• **GIVEN RECORDS**
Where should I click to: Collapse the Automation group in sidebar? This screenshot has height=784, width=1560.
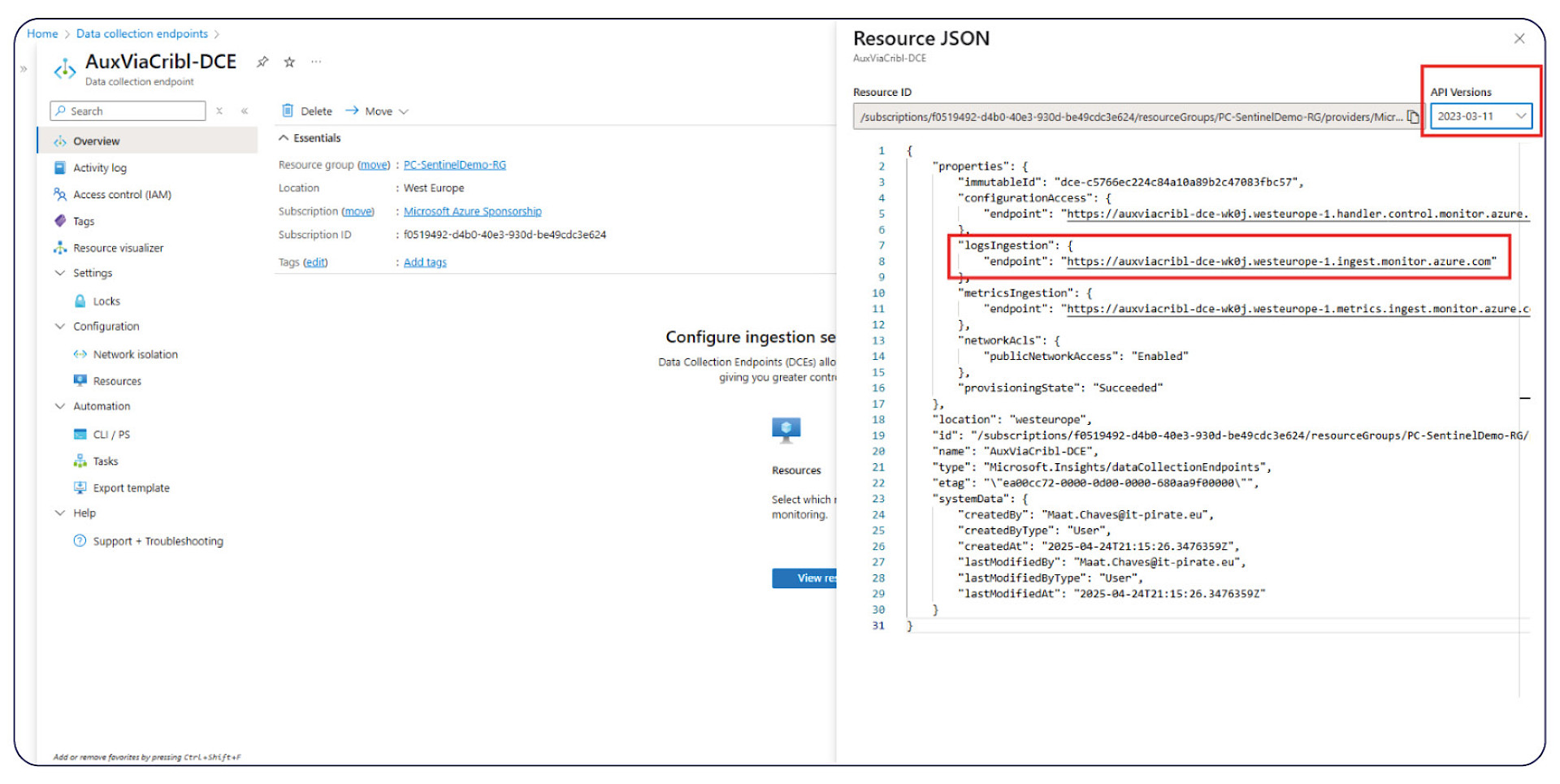[60, 406]
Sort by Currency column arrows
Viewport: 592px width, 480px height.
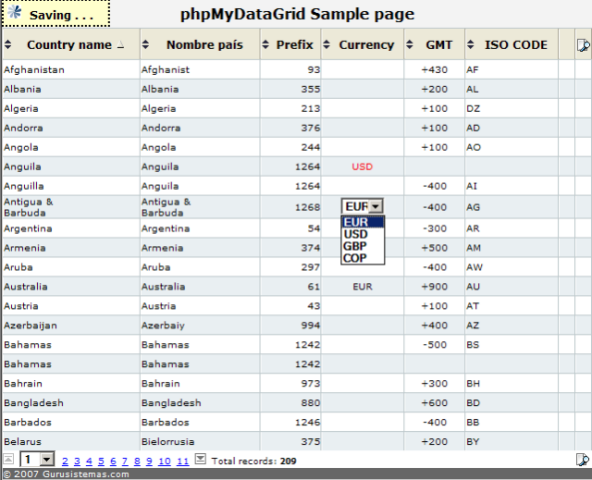point(327,45)
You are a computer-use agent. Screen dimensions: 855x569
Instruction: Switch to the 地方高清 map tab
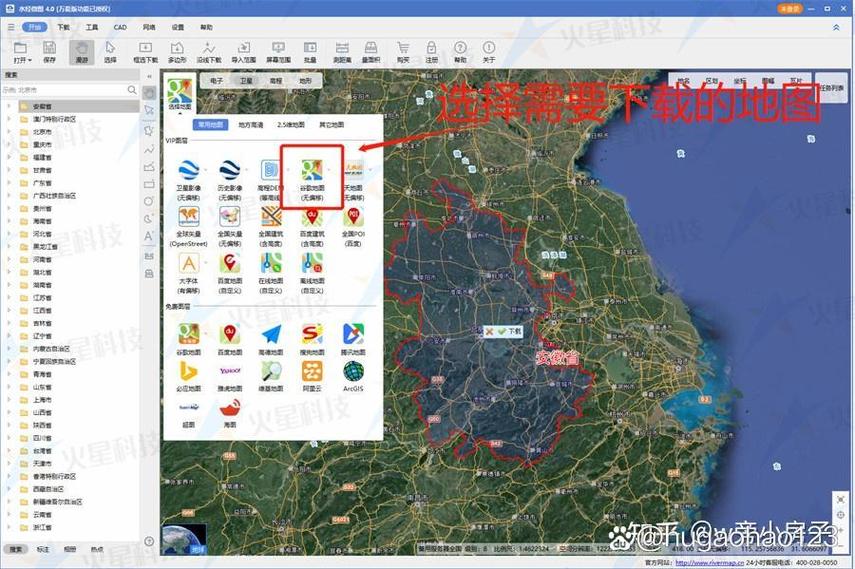click(x=251, y=125)
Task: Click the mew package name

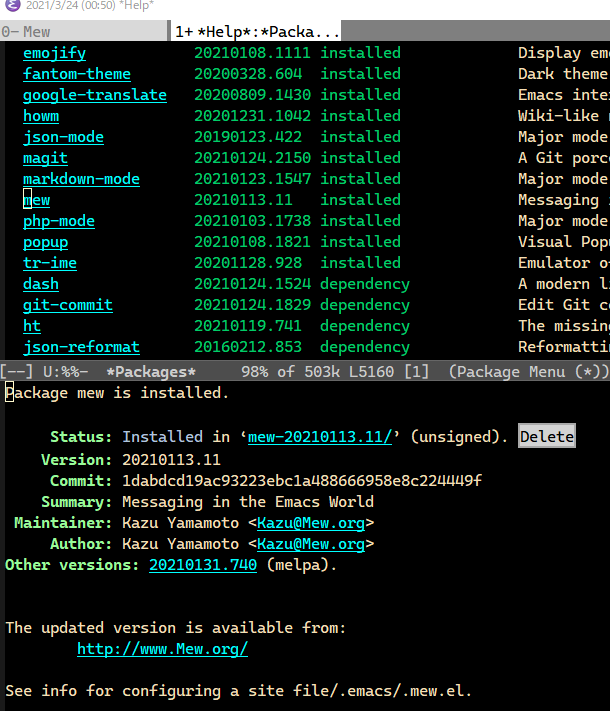Action: click(x=37, y=200)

• **WHAT THE EXERCISE ASKS**
Reproduce every row above, requests included, and shift each coordinate in the answers by adding 135 to it. Leave the pictures out of your version.

• **RESULT FOR THIS TASK**
Where should I click to: Collapse the Automation group in sidebar? This screenshot has height=784, width=1560.
[195, 541]
Sort by Currency column arrows
Viewport: 592px width, 480px height.
point(462,180)
You are a computer-use agent. Screen dimensions: 855x569
Instruction: Switch to the 地方高清 map tab
click(x=386, y=260)
Task: Click the mew package name

Action: click(x=172, y=335)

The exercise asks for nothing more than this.